Breast cancer is one of the most common cancers and leading causes of death in the women worldwide. The evidence shows efficacy of apatinib against breast cancer. Accordingly, the present study was conducted to investigate the effect of apatinib on apoptosis, cell cycle, and Mitogen‑Activated Protein Kinase (MAPK) and nuclear factor-κB (NF-κB) signaling pathways in the breast cancer MDA-MB-231 cell line. The effects of apatinib on viability, morphology, tumor spheroid, cell cycle, migration, invasion, and apoptosis of MDA-MB-231 breast cancer cells were evaluated in vitro. In addition, expression of proteins involved in NF-κB and MAPK signaling pathways was evaluated using the western blotting analysis.

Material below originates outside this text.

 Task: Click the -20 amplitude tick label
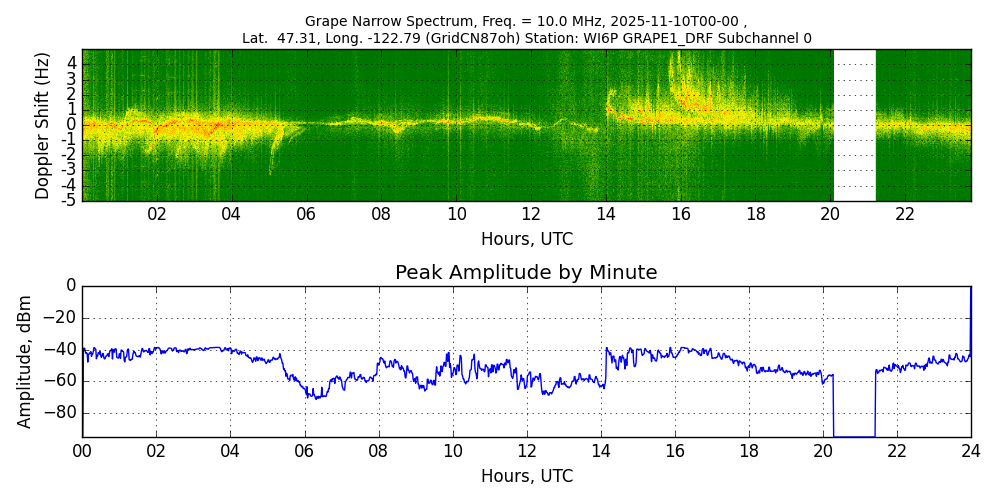click(x=60, y=318)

Apatinib decreased viability, tumor spheroid, migration, and invasion of MDA-MB-231 cells. Furthermore, apatinib altered morphology and regulated cell cycle which followed by apoptosis induction in MDA-MB-231 cells. Apatinib decreased expression of p-p65 and p65 proteins in NF-κB signaling pathways and increased expression of p38, p-p38, JNK, and p-JNK in MAPK signaling pathways. The results suggested that apatinib can inhibit proliferation, migration and invasion of breast cancer cell line MDA-MB-231 through inducing apoptosis, cell cycle arrest, and regulating NF-κB and MAPK signaling pathways.